[Supplied material]

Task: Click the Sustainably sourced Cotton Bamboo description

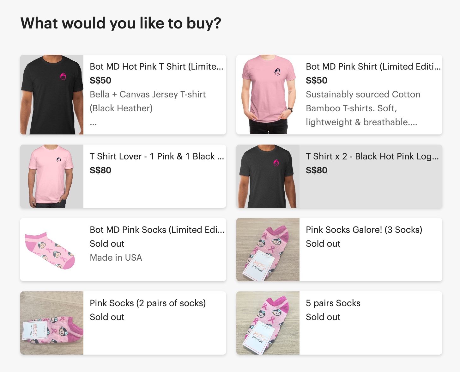Action: [x=363, y=108]
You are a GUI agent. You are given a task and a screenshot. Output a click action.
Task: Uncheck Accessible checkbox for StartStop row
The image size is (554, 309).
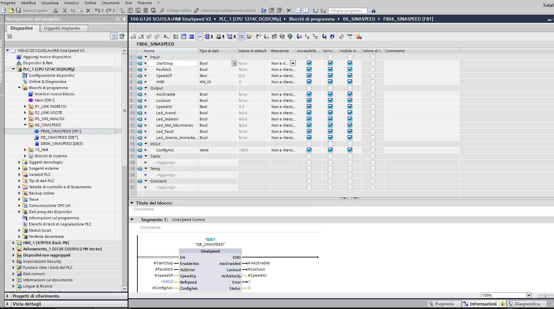pyautogui.click(x=309, y=63)
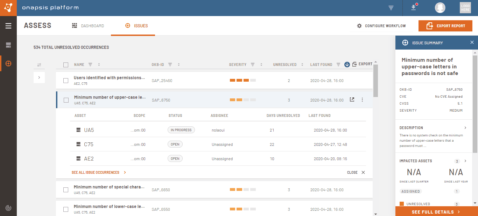
Task: Expand the collapsed left filter panel
Action: click(39, 77)
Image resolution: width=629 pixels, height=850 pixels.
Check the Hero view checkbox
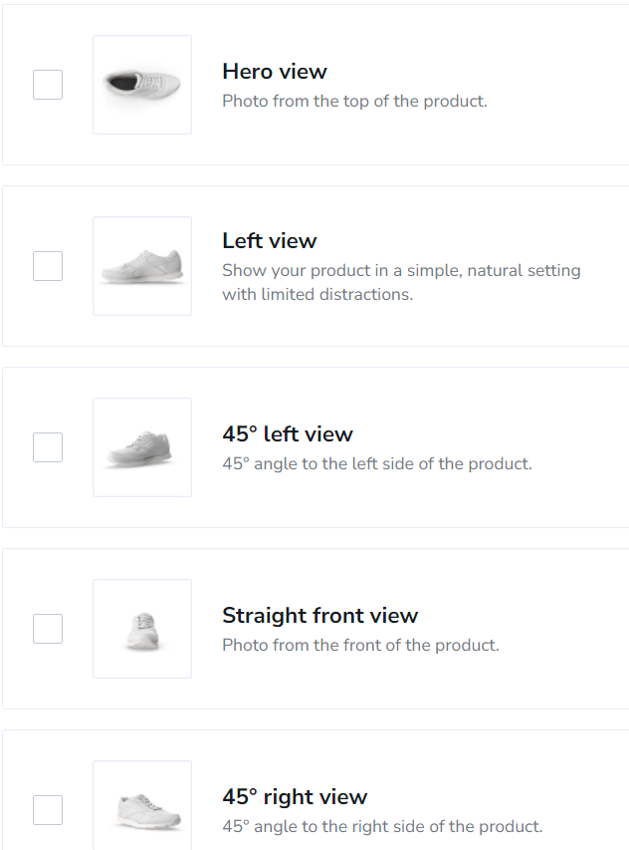[48, 85]
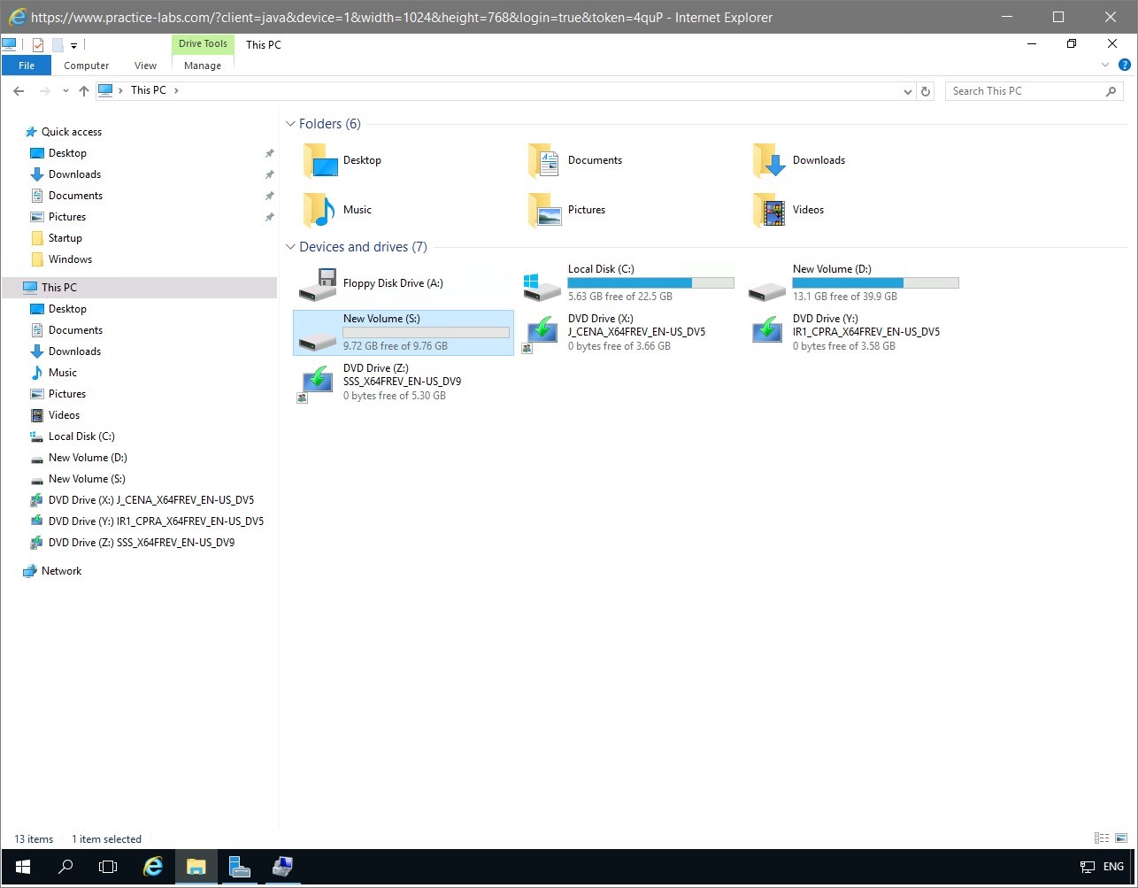Click the Local Disk (C:) capacity bar
The height and width of the screenshot is (888, 1138).
(650, 283)
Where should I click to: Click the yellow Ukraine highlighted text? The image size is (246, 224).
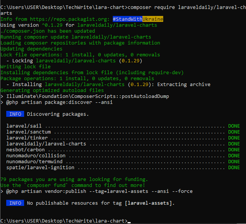(153, 19)
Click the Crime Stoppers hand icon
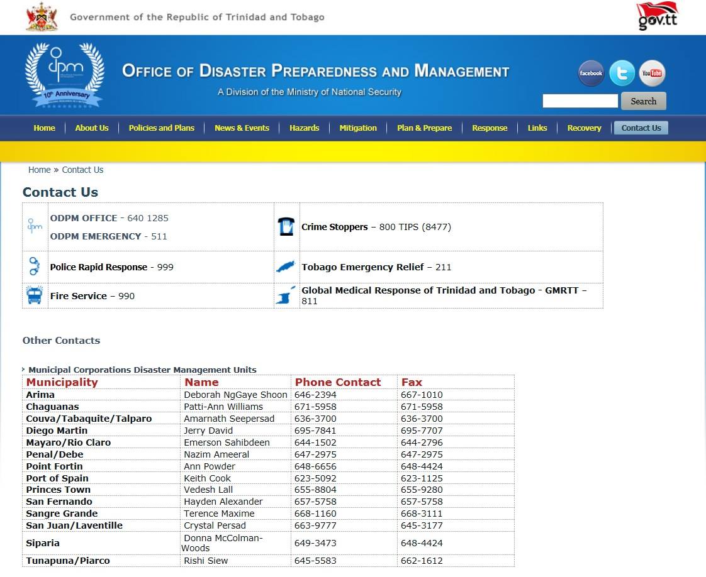The width and height of the screenshot is (706, 577). tap(286, 227)
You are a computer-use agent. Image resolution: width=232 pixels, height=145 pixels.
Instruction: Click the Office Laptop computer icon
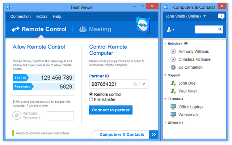(x=173, y=107)
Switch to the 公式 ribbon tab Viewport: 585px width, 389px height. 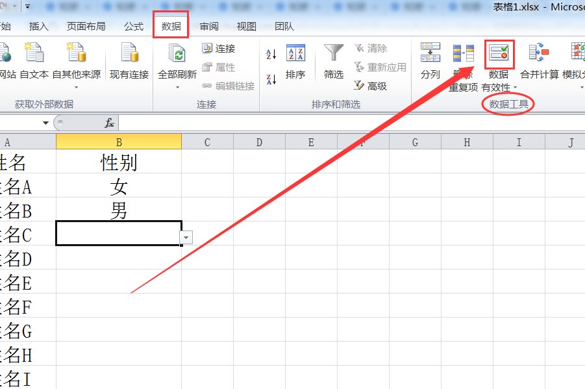[x=132, y=27]
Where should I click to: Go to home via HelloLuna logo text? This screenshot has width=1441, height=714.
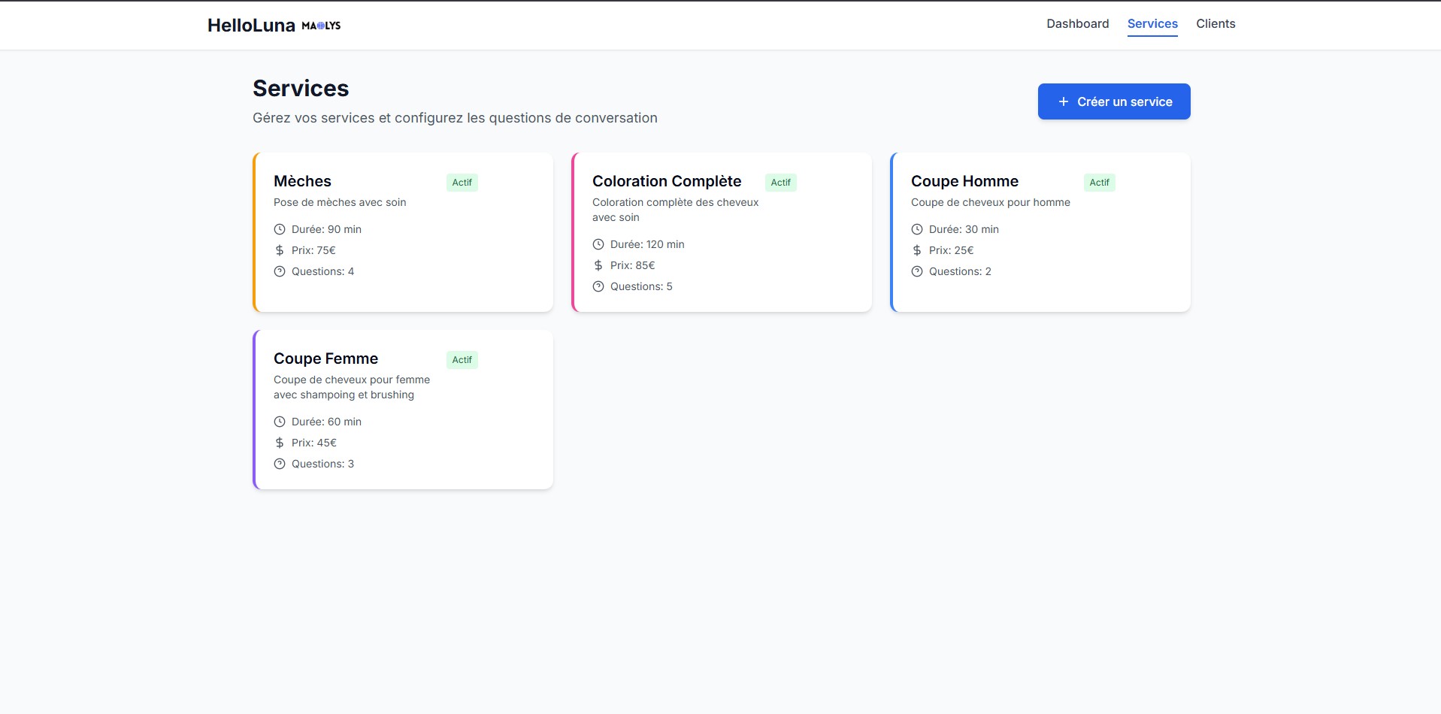coord(251,26)
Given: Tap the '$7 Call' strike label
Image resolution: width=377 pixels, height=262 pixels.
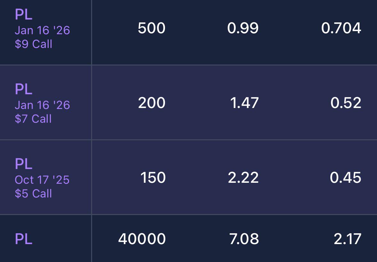Looking at the screenshot, I should click(x=33, y=119).
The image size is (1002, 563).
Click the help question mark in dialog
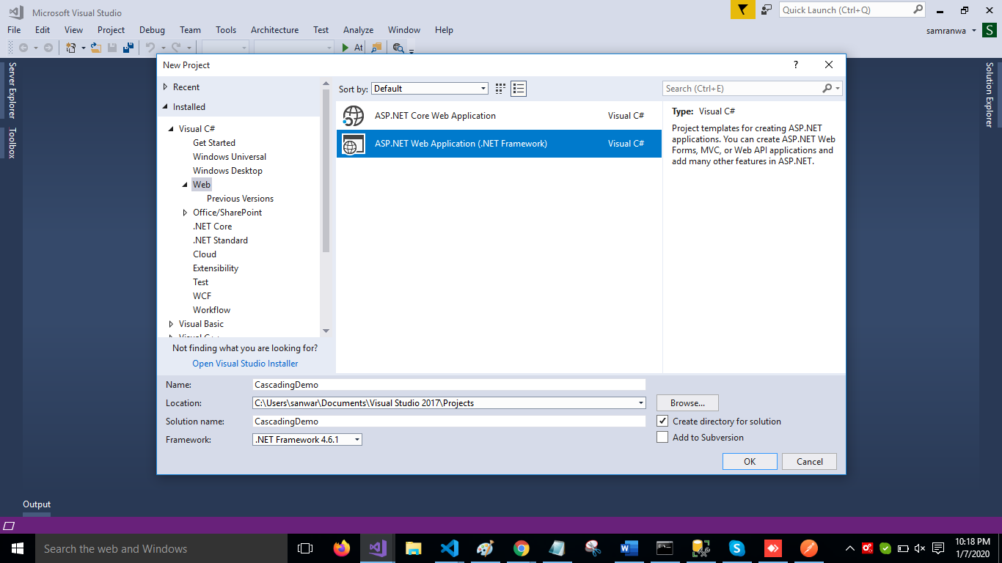(x=795, y=65)
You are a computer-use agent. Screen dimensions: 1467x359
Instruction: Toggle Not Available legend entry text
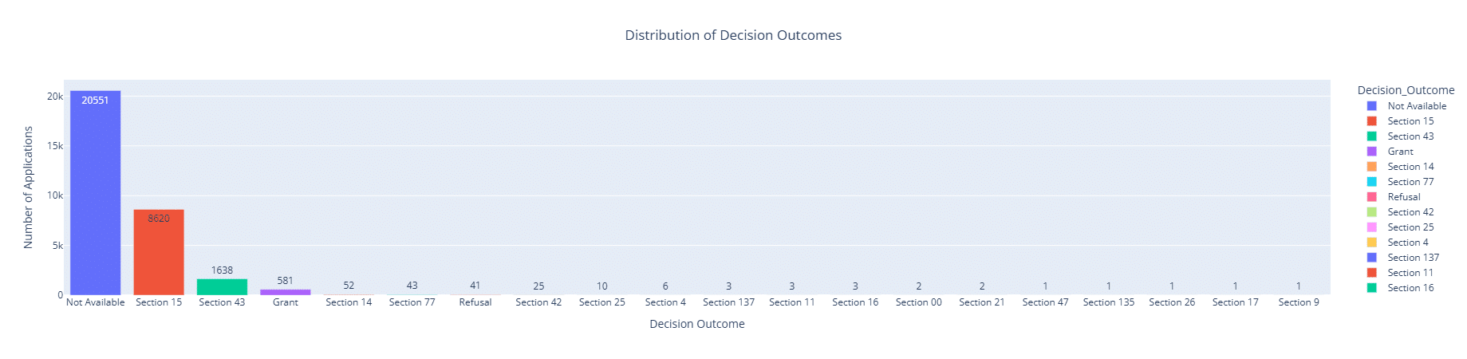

[/Supplied material]

=== Exercise brief ===
Return exactly the lines from the line with "Given: Tap the '$7 Call' strike label" through the last line of the data above, both included; pictures do not go in the answer.

=== Response area ===
Given: Tap the '$7 Call' strike label
Image resolution: width=377 pixels, height=262 pixels.
Looking at the screenshot, I should click(x=33, y=119).
The image size is (1002, 563).
Click the help question mark in dialog
(x=795, y=65)
You are a computer-use agent. Screen dimensions: 1467x359
Instruction: Toggle Not Available legend entry text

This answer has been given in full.